Directions ::
Check every line of the data and copy the ones where "chart" appears.

Supplied records ::
****
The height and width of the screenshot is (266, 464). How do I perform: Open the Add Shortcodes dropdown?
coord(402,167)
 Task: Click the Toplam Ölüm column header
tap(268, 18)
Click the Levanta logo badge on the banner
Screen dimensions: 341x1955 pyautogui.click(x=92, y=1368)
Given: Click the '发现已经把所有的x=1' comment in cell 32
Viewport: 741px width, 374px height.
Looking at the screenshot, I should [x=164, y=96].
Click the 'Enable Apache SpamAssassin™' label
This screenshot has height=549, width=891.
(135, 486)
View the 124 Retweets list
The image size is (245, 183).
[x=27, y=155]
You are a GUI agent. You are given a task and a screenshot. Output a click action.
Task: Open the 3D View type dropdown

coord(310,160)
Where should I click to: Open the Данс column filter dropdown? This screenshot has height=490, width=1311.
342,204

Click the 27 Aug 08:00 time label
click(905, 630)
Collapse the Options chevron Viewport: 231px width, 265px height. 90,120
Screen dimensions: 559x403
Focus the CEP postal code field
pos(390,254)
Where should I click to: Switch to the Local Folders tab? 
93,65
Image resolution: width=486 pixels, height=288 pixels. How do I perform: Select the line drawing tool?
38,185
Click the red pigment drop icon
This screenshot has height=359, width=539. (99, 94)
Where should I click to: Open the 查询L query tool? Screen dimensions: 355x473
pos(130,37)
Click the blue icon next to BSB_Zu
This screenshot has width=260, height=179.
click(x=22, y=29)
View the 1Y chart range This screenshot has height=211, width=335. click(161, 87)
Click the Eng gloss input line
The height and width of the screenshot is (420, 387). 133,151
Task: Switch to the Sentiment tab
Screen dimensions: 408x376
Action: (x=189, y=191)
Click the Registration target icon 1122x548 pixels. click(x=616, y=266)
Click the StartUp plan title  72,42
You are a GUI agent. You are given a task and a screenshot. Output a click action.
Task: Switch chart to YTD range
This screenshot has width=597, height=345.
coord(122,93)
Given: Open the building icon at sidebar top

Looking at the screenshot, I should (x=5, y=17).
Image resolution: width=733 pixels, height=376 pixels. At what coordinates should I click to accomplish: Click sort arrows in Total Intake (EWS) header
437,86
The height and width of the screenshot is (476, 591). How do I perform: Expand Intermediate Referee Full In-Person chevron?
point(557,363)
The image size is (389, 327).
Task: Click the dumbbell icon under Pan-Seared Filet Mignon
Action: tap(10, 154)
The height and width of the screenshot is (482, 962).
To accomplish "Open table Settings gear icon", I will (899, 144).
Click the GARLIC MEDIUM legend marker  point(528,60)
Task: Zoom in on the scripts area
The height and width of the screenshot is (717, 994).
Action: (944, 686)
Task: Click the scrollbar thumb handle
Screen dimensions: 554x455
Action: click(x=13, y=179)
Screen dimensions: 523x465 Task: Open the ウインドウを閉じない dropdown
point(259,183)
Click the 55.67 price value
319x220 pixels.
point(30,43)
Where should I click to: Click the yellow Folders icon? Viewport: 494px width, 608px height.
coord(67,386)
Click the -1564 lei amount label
****
Exercise response ::
View the 1Y chart range This screenshot has height=211, width=335. click(161, 87)
Task: Switch chart to YTD range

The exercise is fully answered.